Per svolgere questo ruolo la proteina TFEB stimola la produzione di altre sostanze, dette lisosomi, che sono vescicole presenti nelle cellule preposte all'eliminazione dei rifiuti, come veri e propri “spazzini biologici”.
In pratica, l'acido acetilsalicilico aumenta i livelli della proteina TFEB e dunque la produzione di lisosomi: un processo a cascata che porterebbe alla riduzione delle placche, secondo i risultati dello studio.
Questo fenomeno è stato osservato soprattutto nell'ippocampo, un'importante regione del cervello associata alla memoria. L'attivazione di questo meccanismo cellulare per la rimozione di elementi nocivi per il cervello, spiegano gli autori, potrebbe essere una strategia promettente per rallentare la malattia.

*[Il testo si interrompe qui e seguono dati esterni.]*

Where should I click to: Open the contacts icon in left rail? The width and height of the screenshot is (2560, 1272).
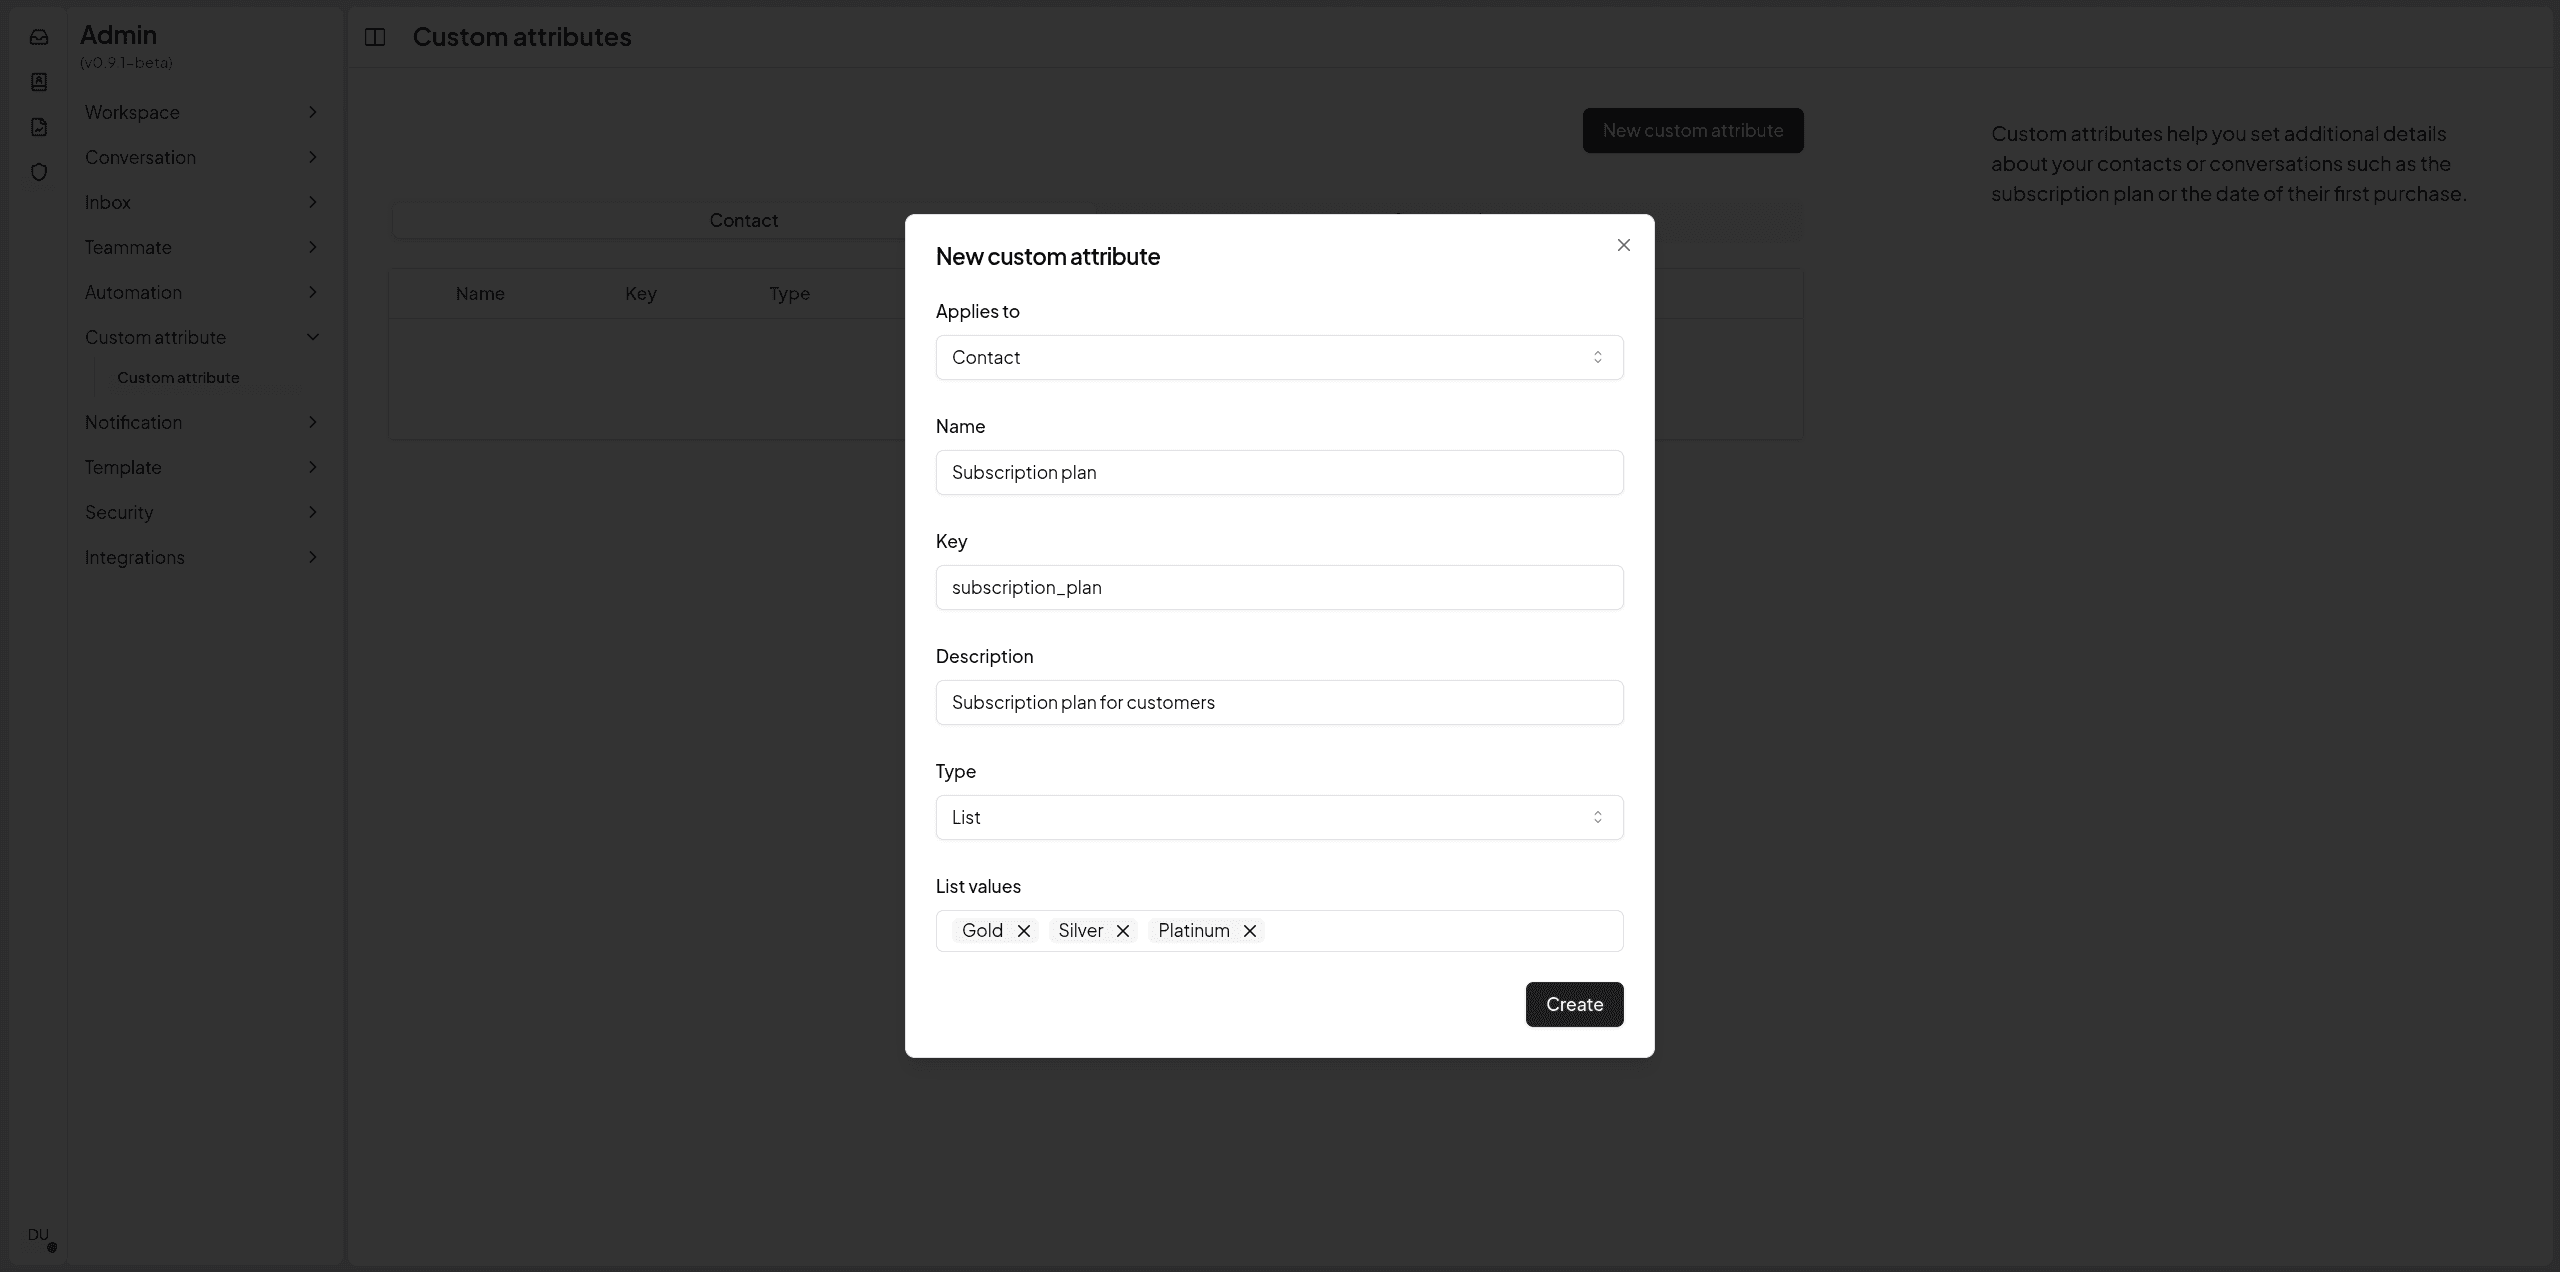coord(39,82)
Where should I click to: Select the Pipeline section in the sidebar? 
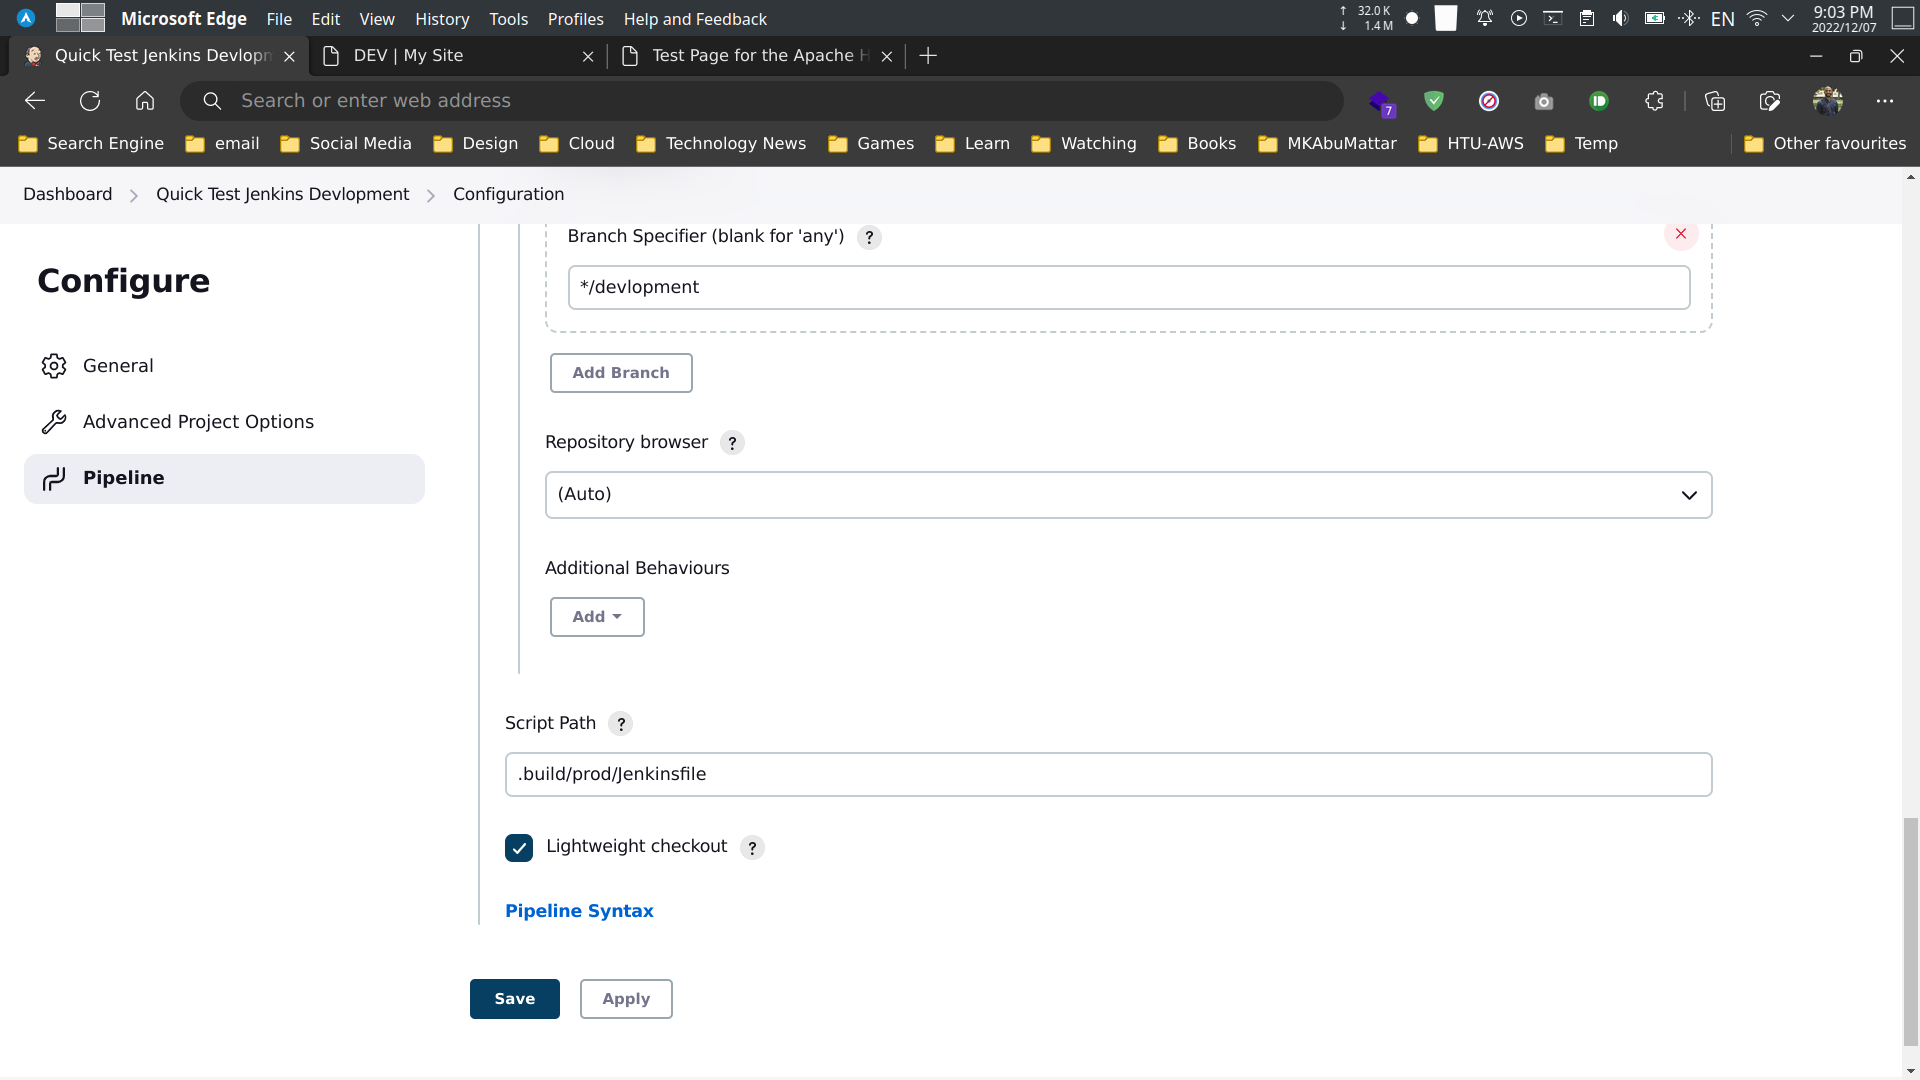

“Lo studio, pubblicato su una rivista prestigiosa come The Journal of Neuroscience, è interessante - commenta Gianfranco Spalletta, responsabile del Centro per i Disturbi cognitivi e le Demenze dell'IRCCS Santa Lucia, non coinvolto nello studio - perché identifica un meccanismo con cui l'acido acetilsalicilico agisce, in cellule di topo, sul precursore della beta amiloide, riducendo le placche caratteristiche”.
Il risultato è preliminare e su cellule animali, sottolinea l'esperto, ma fornisce un nuovo elemento di comprensione della malattia.
L'ACIDO ACETILSALICILICO
Che questo composto faccia bene anche al cervello era noto già da vari anni, sottolinea Spalletta: l'acido acetilsalicilico, assunto e indicato per patologie diverse dall'Alzheimer, ha effetti collaterali benefici anche nel prevenire la demenza.
“Il composto fluidifica il sangue ed è prescritto in vari pazienti a rischio cardio e cerebrovascolare – spiega l'esperto –. In particolare la fluidificazione del sangue previene la formazione di micro-lesioni cerebrovascolari, che sono potenzialmente dannose sia per l'insorgenza di eventi cardiovascolari come l'ictus, sia, a livello collaterale, per lo sviluppo di malattie neurodegenerative, come le demenze, in pazienti che hanno fattori di rischio per queste patologie”.
Un altro aspetto interessante, prosegue l'esperto, è che l'acido acetilsalicilico blocca l'azione di un enzima, chiamato GAPDH, che favorisce lo stress ossidativo delle cellule – aggiunge l'esperto.
“Bloccando questo enzima – conclude Spalletta – il farmaco svolge un effetto preventivo rispetto alla morte cellulare, l'effetto finale con cui si manifesta l'Alzheimer”.
Così, la strada dell'aspirina potrebbe portare vantaggi non solo per le malattie cardiovascolari, ma anche per le demenze, che colpiscono più di un milione di italiani.
Ad oggi, esistono terapie per rallentare la progressione di queste malattie, ma non c'è una cura risolutiva: in questo quadro, conoscere i fattori di rischio e studiare nuovi percorsi per prevenire o trattare ancora meglio la malattia può essere un elemento chiave.